Colônia com mais de 5 milhões de abelhas é encontrada em solo de cemitério
Colônia subterrânea com uma área de 6 mil m² e cerca de 5,5 milhões de abelhas foi encontrada em solo de cemitério

Foi revelada uma colônia subterrânea no Cemitério East Lawn, na cidade de Ithaca, em Nova York, que abriga cerca de 5,5 milhões de abelhas da espécie Andrena regularis.
O estudo, conduzido por pesquisas da Universidade Cornell, nos Estados Unidos, foi publicado nesta segunda-feira, 13, na revista Apidologie.
Esse achado é uma das maiores agregações já documentadas no planeta. Além do volume impressionante, o contexto chama atenção, visto que trata-se de uma espécie solitária, que não costuma formar colmeias e prefere construir ninhos individuais subterrâneos.

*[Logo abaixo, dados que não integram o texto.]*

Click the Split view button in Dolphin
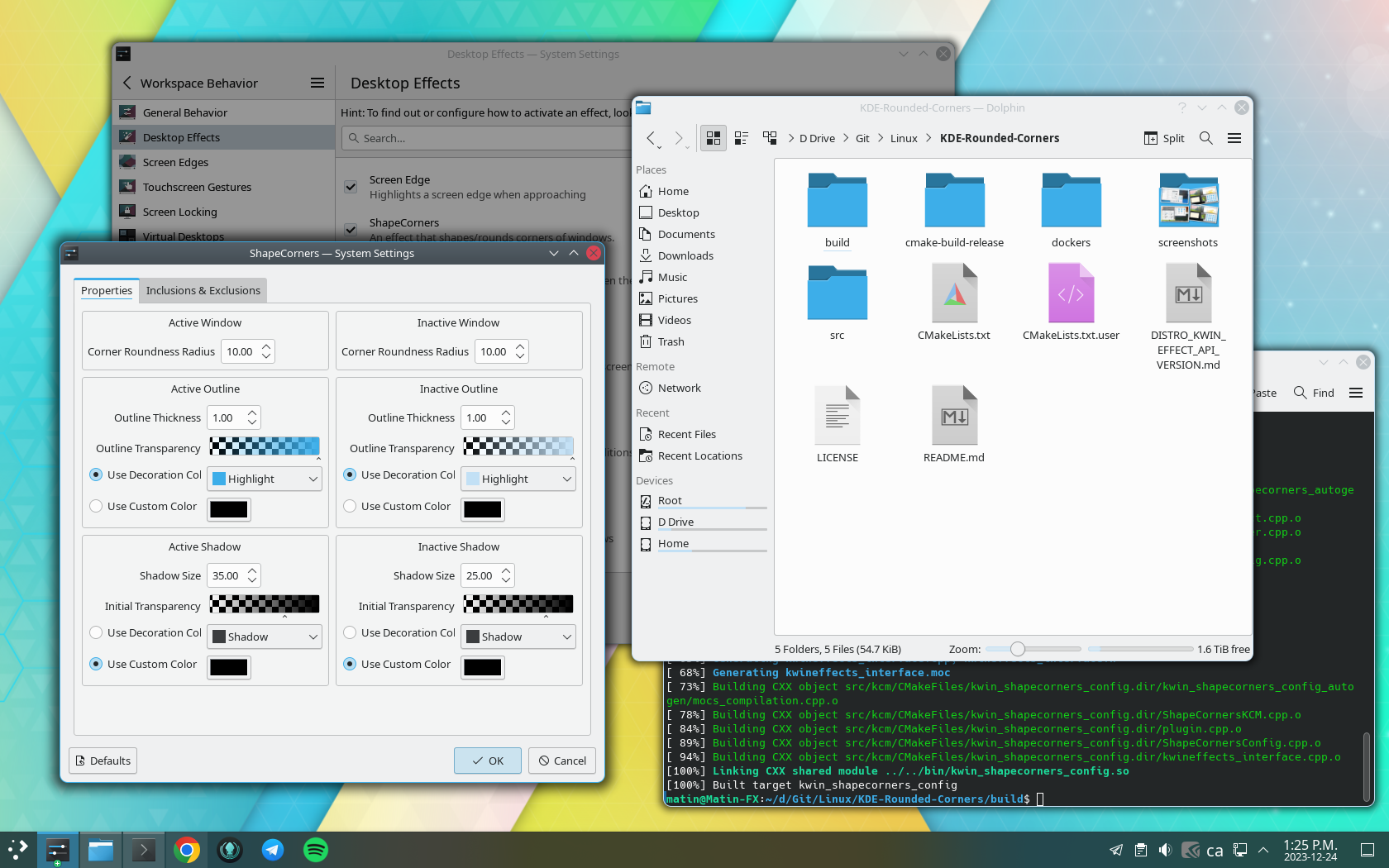 tap(1163, 138)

Apesar disso, essa espécie atingiu densidades extraordinárias em uma área de aproximadamente 6 mil metros quadrados, informou a revista Galileu.
O entomólago e autor principal do estudo, Bryan Danforth, revelou que ficou impressionado quando ele e sua equipe fizeram os cálculos. “Já vi estimativas na casa das centenas de milhares. Mas nunca imaginei que chegaria a milhões”, disse à revista Scientific American.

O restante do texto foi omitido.